In this section, we will explain how to execute the entire project.

  1. Download the dataset from the following link. Please note that you need to be registered on Kaggle to proceed with the download.

  2. Start the DFS daemon.

    chmod +x start-dfs.sh
    ./start-dfs.sh
  3. Prepare the working directories inside the Hadoop Distributed File System (HDFS) and upload the dataset.

    chmod +x upload-dataset-to-hdfs.sh
    ./upload-dataset-to-hdfs.sh
  4. Execute the various Docker containers. Specifically, follow the sequence below:

    1. Start the Cassandra cluster.
      cd cassandra
      docker compose up -d
    2. Init cassandra database.
      cd cassandra
      chmod +x create-db.sh
      ./create-db.sh
    3. Launch the Kafka producer, which simulates streaming data generation.
      cd kafka
      docker compose up -d
    4. Start InfluxDB and Grafana for real-time visualization of incoming data.
      cd visualization
      docker compose up -d

From this point on, you need to run the corresponding Python scripts for batch analysis and streaming analysis. Note that you must have configured the Python environment, installed all dependencies, and activated the virtual environment (as specified in the section).

  1. Execute the batch analysis. The process includes pre-processing, data analysis (including statistics), and predictive analysis using Machine Learning models.

    cd batch-analysis
    python3 spark-preprocessing.py
    python3 spark.py
    python3 spark-ml.py
  2. Execute the streaming analysis. The user can send a stop signal to terminate the script.

    cd streaming
    python3 spark-streaming.py

Results

In this section, some of the results obtained from the analyses conducted are presented. For more detailed information, readers are encouraged to refer to the notebook associated with the batch analysis, the final report, and the project's concluding presentation.


imgs

The image above represents the total distance per flight for each OP_CARRIER (i.e., airline) over the years. Although the distance shown is the air distance, it provides a rough estimate of which airlines cover longer distances and may consume more fuel. Additionally, over the years, all airlines have increased their total distance traveled.


imgs

The image above depicts the percentage of canceled flights from the EUG airport, categorized by destination (DEST). It is noteworthy that all flights departing from EUG and heading to CEC and MFR are canceled.

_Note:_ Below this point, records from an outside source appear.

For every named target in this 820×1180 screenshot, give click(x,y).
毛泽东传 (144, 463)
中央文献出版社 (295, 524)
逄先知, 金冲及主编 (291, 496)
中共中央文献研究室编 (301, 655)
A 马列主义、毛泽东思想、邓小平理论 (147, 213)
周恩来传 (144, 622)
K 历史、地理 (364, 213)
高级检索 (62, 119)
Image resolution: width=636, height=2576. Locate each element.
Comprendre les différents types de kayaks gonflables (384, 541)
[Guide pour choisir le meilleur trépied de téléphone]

In the vast majority of cases, the cancellations are associated with diversions that lead the aircraft to land elsewhere.


imgs

The image above displays the Grafana dashboard. Specifically, it shows real-time data for the following:

  • Real-time flight times of just-arrived planes at the airport.
  • The total distance traveled by flights just completed (in real-time).
  • Real-time averages of delays on arrivals and departures of just-arrived planes.